━━ Record extracts ━━

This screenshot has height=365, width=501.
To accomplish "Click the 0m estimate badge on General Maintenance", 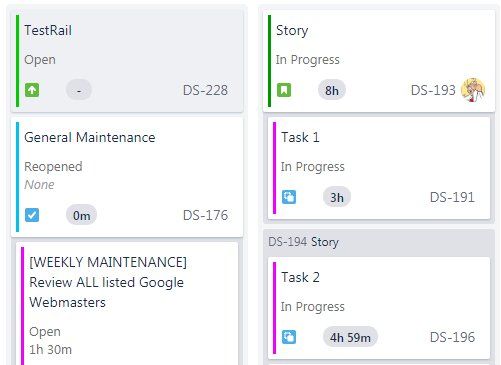I will click(81, 215).
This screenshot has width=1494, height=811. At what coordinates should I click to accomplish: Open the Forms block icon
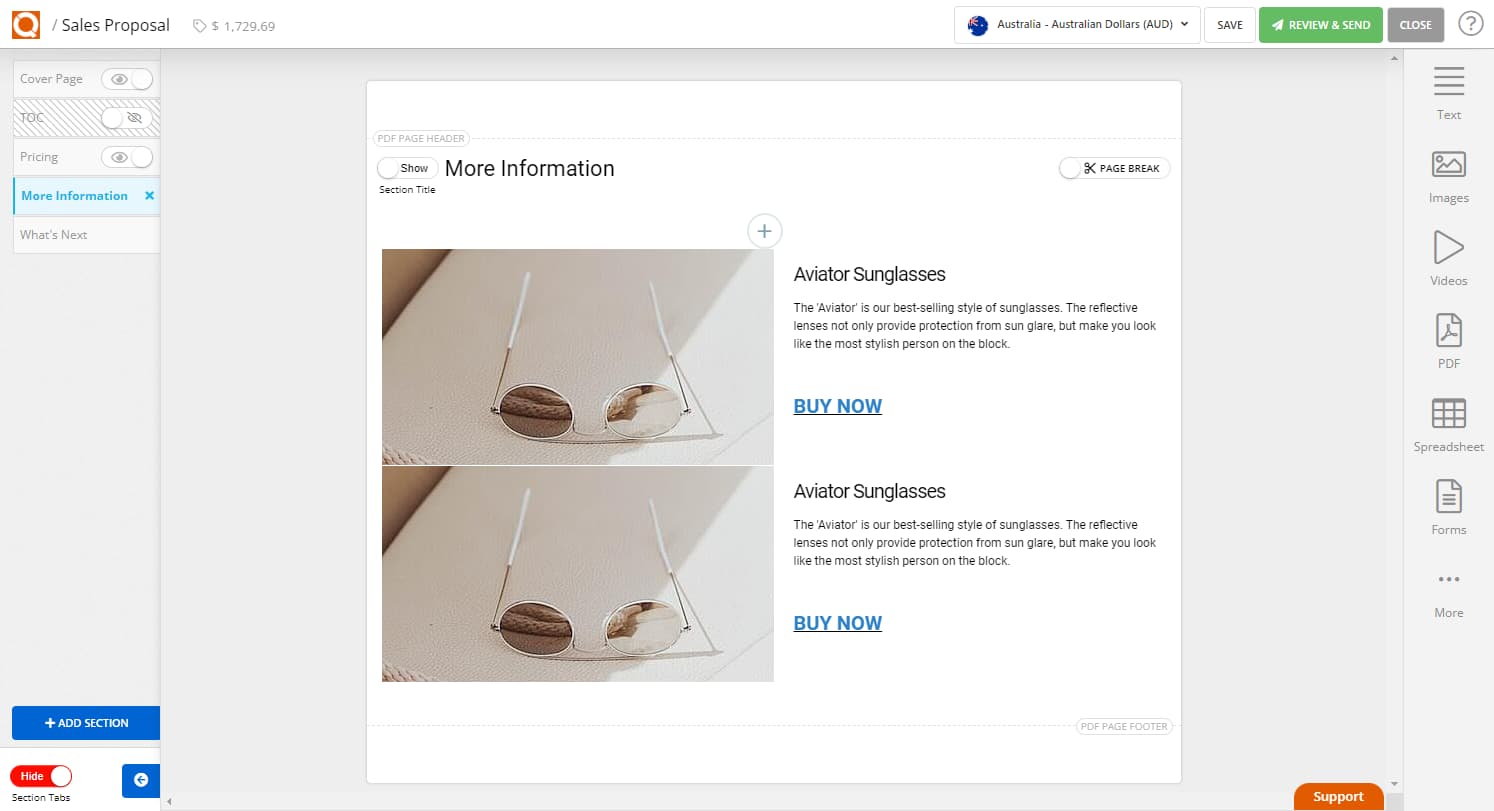coord(1448,497)
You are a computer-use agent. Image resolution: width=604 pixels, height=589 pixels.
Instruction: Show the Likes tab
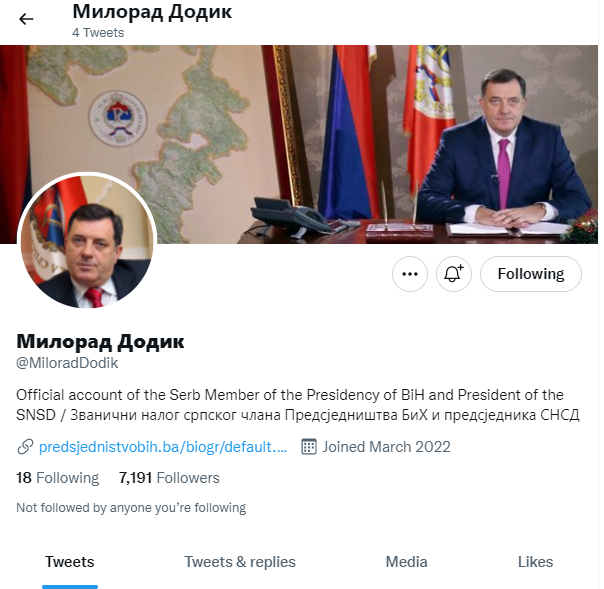click(535, 562)
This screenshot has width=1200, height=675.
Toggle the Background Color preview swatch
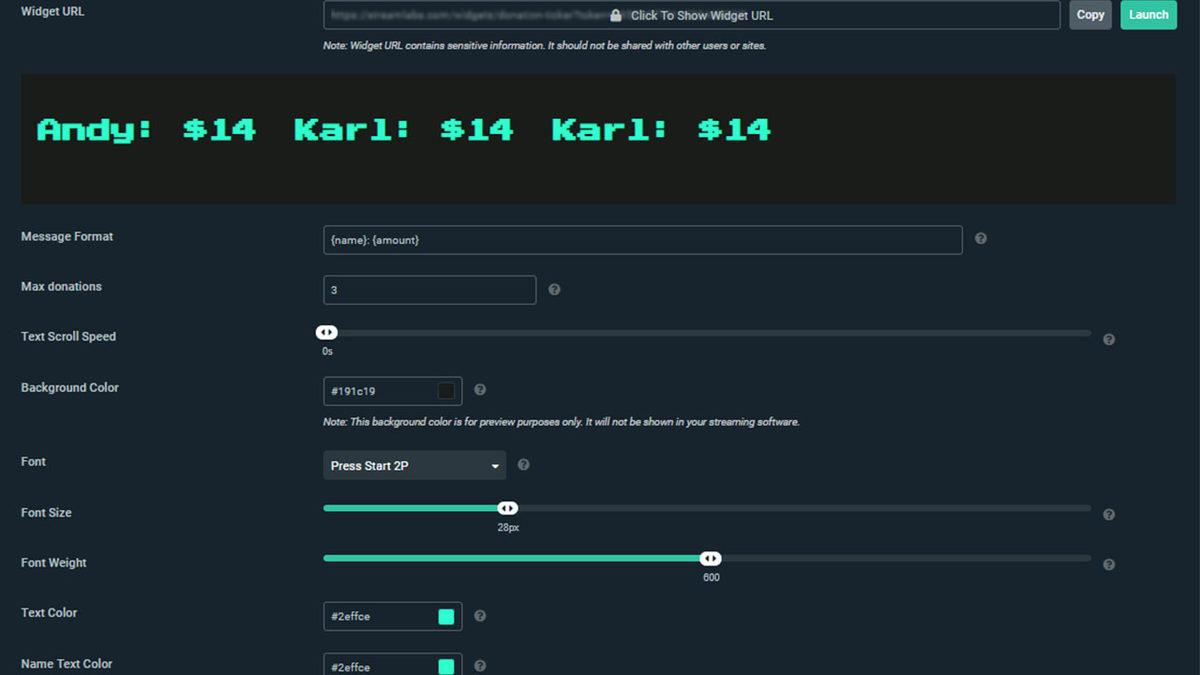(x=444, y=390)
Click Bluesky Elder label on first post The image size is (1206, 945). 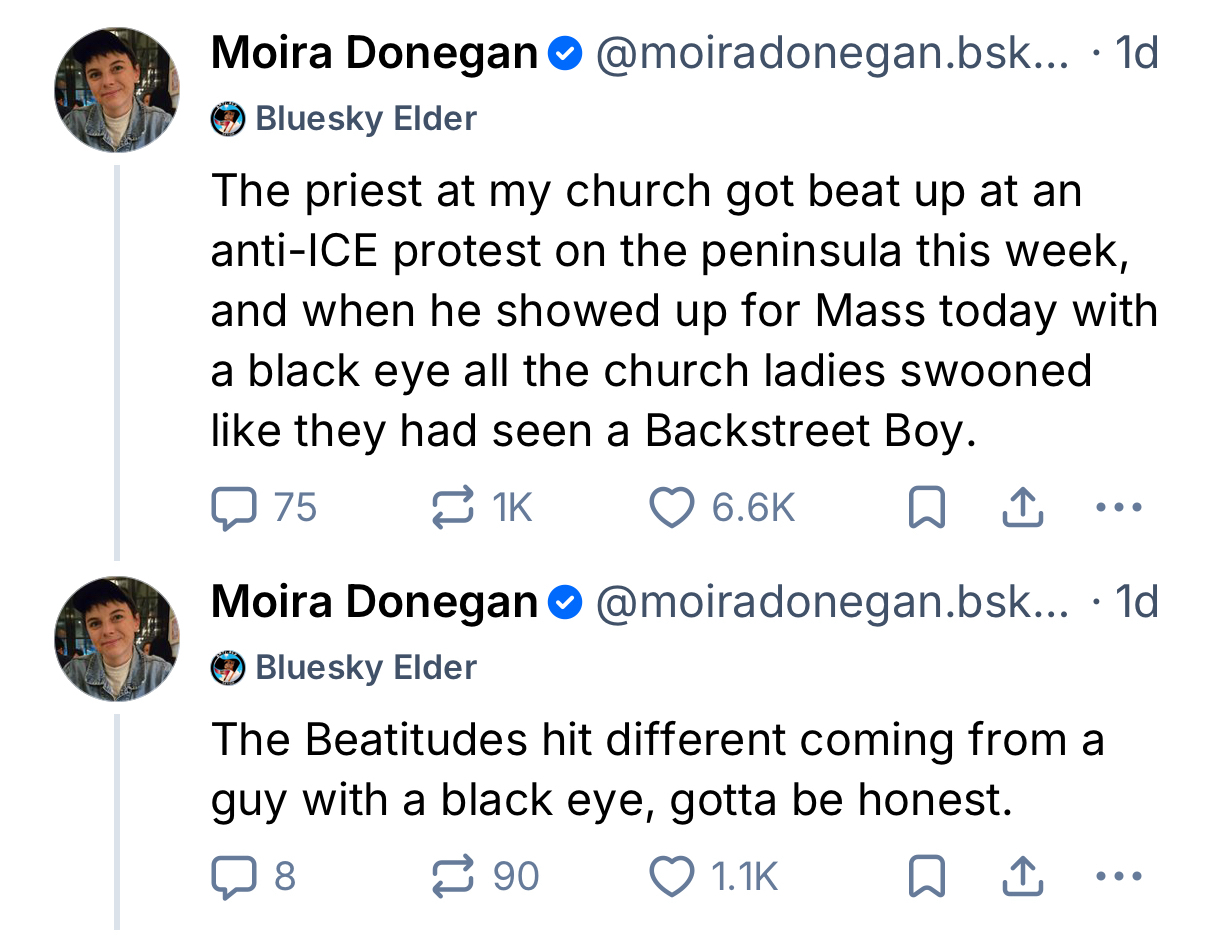pos(365,120)
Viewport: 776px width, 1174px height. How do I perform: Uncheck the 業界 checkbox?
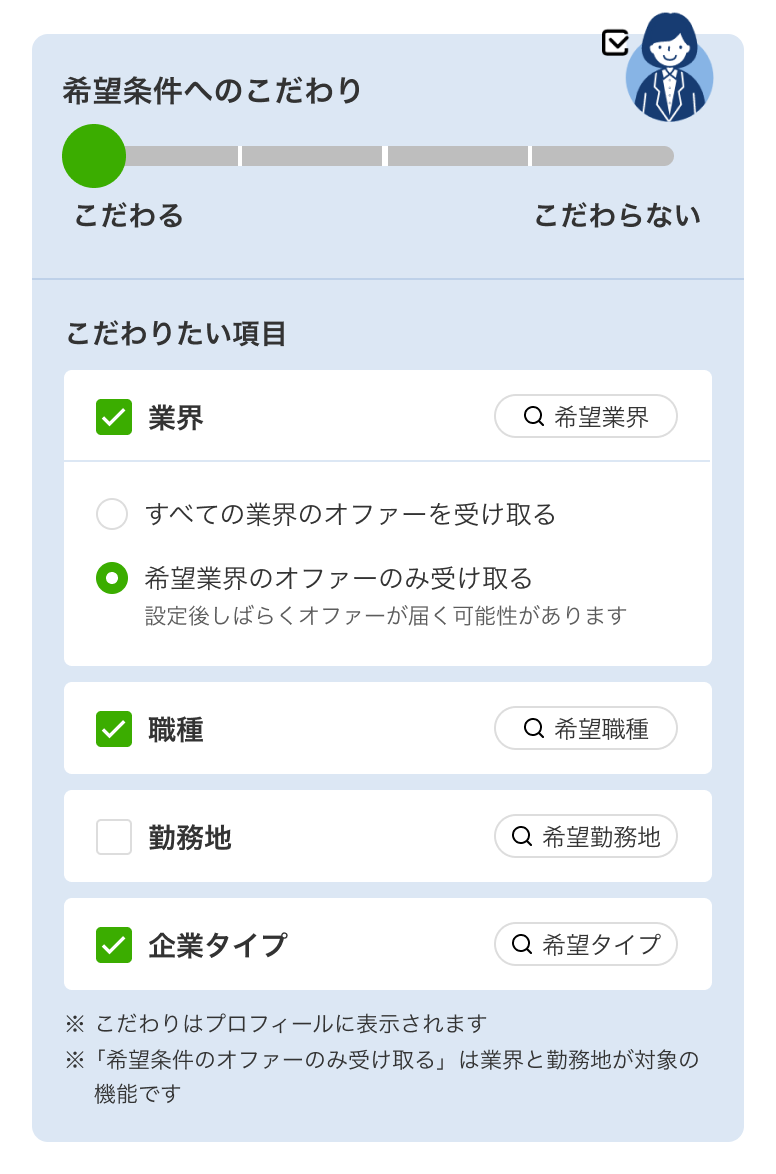pos(114,417)
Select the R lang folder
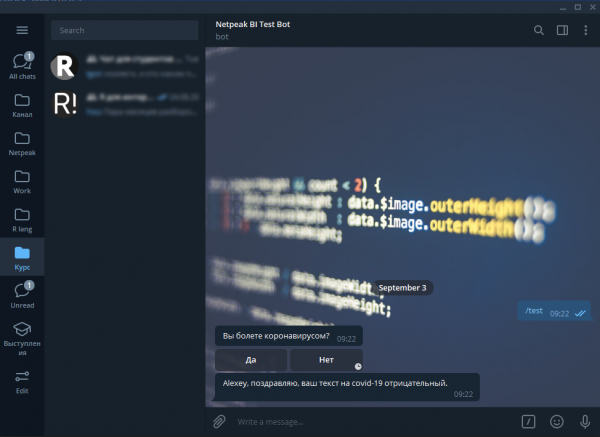Viewport: 600px width, 437px height. [22, 219]
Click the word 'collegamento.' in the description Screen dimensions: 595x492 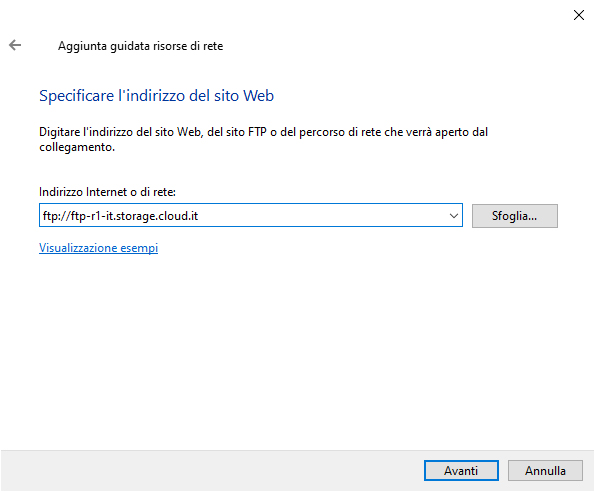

━━━

Brief –
Repeat exactly the lines from the one containing "Viewport: 776px width, 1174px" to the last line of the data above, both included, and write no pictures into the copy.

Response to this exercise –
Viewport: 776px width, 1174px height. How do I perform: Uncheck the 業界 checkbox?
pos(114,417)
Select the R lang folder
Viewport: 600px width, 437px height. [22, 219]
Click the word 'collegamento.' in the description Screen dimensions: 595x492 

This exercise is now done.